After that, the boundaries came down. We exchanged first names (though it took me a while to remember hers). I learned that she and her husband owned a horse farm. I learned that the short woman was her 90 year old mother, who is in splendid shape, both mental and physical. We would show each other things we thought the other might like.

We haven't met for a while, since Goodwill moved to a new location. Yesterday, I ran into her (and called her by the wrong name!!! Shameful!!!). She was so happy to see me: I'm trying to get rid of stuff and I've been carrying that purse your daughter admired in my car.
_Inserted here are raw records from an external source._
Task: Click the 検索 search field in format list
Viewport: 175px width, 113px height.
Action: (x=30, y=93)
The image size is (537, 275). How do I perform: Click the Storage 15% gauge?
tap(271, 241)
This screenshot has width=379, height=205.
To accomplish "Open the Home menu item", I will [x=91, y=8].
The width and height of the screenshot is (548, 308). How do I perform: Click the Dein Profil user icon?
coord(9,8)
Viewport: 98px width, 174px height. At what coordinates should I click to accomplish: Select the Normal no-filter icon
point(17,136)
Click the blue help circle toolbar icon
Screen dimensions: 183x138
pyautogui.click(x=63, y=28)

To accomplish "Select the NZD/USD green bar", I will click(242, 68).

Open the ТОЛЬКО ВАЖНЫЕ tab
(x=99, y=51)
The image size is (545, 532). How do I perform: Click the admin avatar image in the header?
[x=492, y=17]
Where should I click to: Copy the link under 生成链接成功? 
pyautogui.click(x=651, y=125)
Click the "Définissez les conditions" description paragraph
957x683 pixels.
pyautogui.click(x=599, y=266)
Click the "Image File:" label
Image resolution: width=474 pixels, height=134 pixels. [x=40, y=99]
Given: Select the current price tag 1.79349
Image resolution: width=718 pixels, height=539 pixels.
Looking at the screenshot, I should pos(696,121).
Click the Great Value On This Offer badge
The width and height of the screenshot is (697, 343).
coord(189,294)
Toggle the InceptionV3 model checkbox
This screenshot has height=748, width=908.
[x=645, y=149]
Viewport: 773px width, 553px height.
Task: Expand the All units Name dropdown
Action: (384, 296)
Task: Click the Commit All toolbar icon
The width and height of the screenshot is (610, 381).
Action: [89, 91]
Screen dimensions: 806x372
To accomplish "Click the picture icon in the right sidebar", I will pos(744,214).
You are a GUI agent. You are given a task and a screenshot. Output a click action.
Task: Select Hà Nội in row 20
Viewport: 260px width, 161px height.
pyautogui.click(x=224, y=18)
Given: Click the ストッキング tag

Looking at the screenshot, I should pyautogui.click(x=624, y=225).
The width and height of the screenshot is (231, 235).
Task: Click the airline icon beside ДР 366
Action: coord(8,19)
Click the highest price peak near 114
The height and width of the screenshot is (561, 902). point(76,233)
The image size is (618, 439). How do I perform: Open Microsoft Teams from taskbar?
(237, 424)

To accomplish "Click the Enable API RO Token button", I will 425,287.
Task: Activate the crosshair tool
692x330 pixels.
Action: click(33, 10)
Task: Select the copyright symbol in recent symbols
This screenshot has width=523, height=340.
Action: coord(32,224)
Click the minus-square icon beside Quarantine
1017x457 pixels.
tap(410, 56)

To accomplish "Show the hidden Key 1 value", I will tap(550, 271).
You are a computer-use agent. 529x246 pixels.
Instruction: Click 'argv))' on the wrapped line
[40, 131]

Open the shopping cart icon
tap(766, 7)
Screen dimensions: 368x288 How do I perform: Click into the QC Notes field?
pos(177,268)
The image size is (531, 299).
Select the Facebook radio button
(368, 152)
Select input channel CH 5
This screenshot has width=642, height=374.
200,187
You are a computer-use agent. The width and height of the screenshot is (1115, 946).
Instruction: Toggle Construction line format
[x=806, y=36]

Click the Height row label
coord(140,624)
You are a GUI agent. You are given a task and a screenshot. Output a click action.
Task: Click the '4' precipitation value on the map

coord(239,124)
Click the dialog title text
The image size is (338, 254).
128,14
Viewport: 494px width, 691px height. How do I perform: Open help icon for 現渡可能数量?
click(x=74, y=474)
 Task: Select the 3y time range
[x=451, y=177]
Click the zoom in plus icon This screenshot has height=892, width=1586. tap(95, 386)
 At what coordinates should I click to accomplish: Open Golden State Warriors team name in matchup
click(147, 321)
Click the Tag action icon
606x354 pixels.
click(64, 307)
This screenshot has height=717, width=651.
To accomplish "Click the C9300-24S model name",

Wow!

I asked for her address so Miss Em could send a thank you note. She gave me her card and divulged that she had a website where she sold jewelry made from bits and pieces of things she finds. She also revealed that she is a jewelry expert of sorts: good stuff just falls into my hands, which is the exact thing I say about clothing. I would rather have magnetism for vintage silver pieces than for cashmere sweaters, but I suppose one has to accept the gifts one is given.

So she gave me her card so I could see her website. Check it out! Shades of Joseph Cornell.


Jane W. said...

Did someone say Joseph Cornell!?!!

Frugal Scholar said...

@Jane--A teeny bit??? Do you think?

Shelley said...

That was certainly kind of her to hang on to the bag for your daughter. Her jewellery looks interesting. Do you tend to go shopping other places with friends but just not thrift stores? If not, perhaps it's just shopping buddies that you don't have.

Duchesse said...

As a newcomer to my city, I am attentive to how friendships start, and casual conversation at a location where like-minded people gather is a prime opportunity.

Is it like here, thrifts are mainly populated by women customers? The only men I see are young students looking to pick up a flannel shirt or jeans.

Frugal Scholar said...

@Shelley--Actually, I prefer shopping solo or w/ my daughter, but I DO wish I had a thrifting buddy.

@Duchesse--I've never started a friendship at a thrift (other than very superficial ones).

Anonymous said...

I love this story! I mostly thrift with my husband or my daughters, but I have discovered camaraderie with other women my age who are out thrifting. It's great that she remembered Miss Em's desire!

Diane said...

What a wonderful story! Thank you for sharing it. One of the reasons it's nice to have a thrifting buddy is that you can talk about the experience with each other. Not everyone savors thrifted stuff, stores, and the people involved.

Frugal Scholar said...

@Diane--Thanks! Maybe I can find virtual thrifting buddies!